Document

------------------------------------------------------------

On Thu, Oct 2, 2025 at 12:01 PM Ilya Maximets <[email protected]> wrote:

> On 9/18/25 2:43 PM, Xavier Simonart wrote:
> > Hi Rose
> >
> > Thanks for looking into this issue and providing a patch.
> > I have two additional comments - see below
> >
> > Thanks
> > Xavier
> >
> > On Thu, Sep 18, 2025 at 8:47 AM Ales Musil via dev <
> [email protected] <mailto:[email protected]>> wrote:
> >
> >     On Thu, Sep 18, 2025 at 12:02 AM Rosemarie O'Riorden via dev <
> >     [email protected] <mailto:[email protected]>> wrote:
> >
> >     > If you set a chassis' encap ip to be the same as that of another
> >     > chassis, OVN should detect it, log an error, and delete the
> chassis.
> >     >
> >     > But this was not the case; OVN would allow the transaction.
> However, the
> >     > commit to the southbound database would fail, because there was
> already
> >     > an encap record with that same ip and type (from the other
> chassis).
> >     > The OVS db on the problematic chassis would then rapidly increase
> in
> >     > size. Essentially, the controller would get stuck in a loop of
> deleting
> >     > and recreating the tunnels.
> >     >
> >     > This change makes it so before building encaps, the controller
> detects
> >     > if there is an existing encap tunnel of a certain ip and type. If
> so,
> >     > it logs an error, refuses to build the encaps, and deletes the
> >     > associated chassis record.

------------------------------------------------------------

Problem
Please answer these about the email thread above:
(a) When a chassis' encap ip is set to match another chassis, what three things should OVN do?
(b) What happens to the OVS db on the problematic chassis?
(c) Before building encaps, what does the change make the controller detect?

Dataset content

------------------------------------------------------------

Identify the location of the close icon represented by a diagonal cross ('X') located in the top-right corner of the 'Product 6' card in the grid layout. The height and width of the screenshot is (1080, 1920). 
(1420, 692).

------------------------------------------------------------

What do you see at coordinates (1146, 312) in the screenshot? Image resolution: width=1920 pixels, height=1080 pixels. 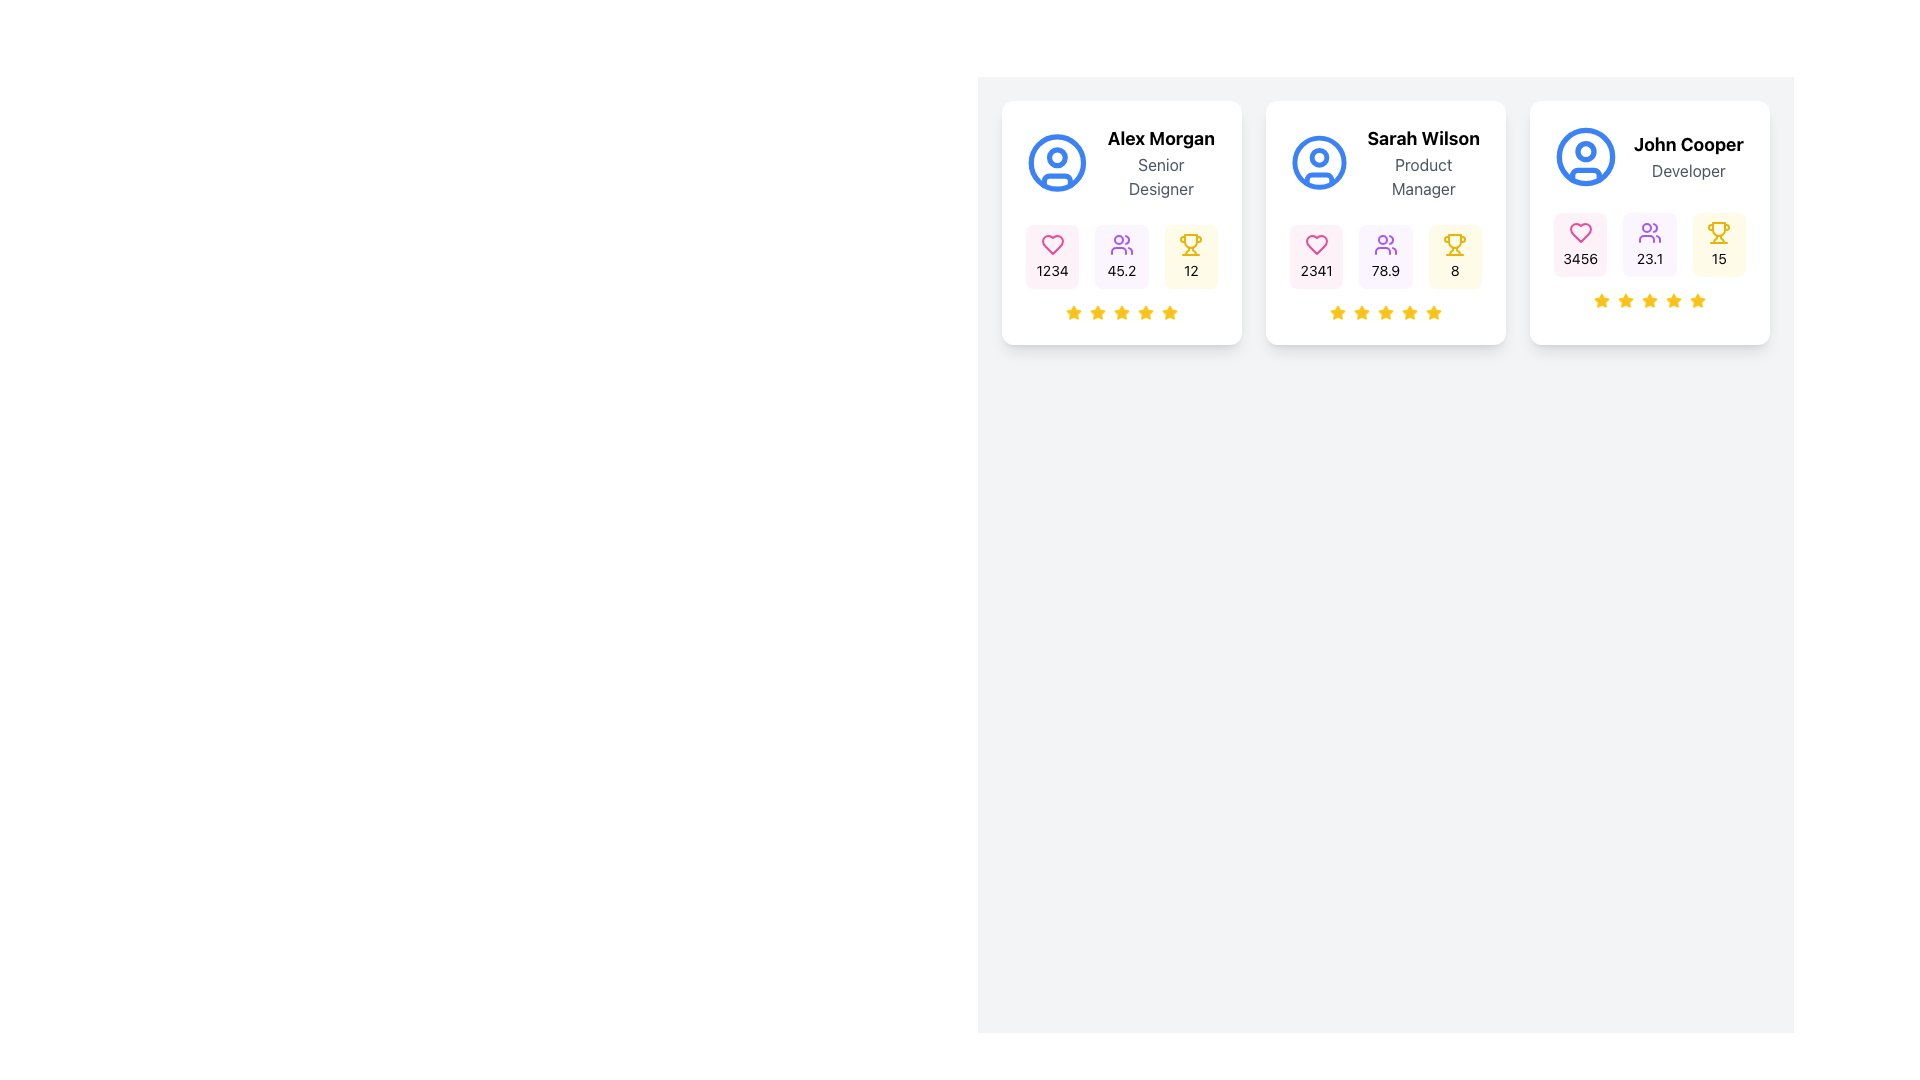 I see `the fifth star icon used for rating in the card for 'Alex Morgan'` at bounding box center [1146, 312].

------------------------------------------------------------

Response to this task
(a) Detect it, log an error, and delete the chassis.
(b) It rapidly increases in size.
(c) Whether there is an existing encap tunnel of a certain ip and type.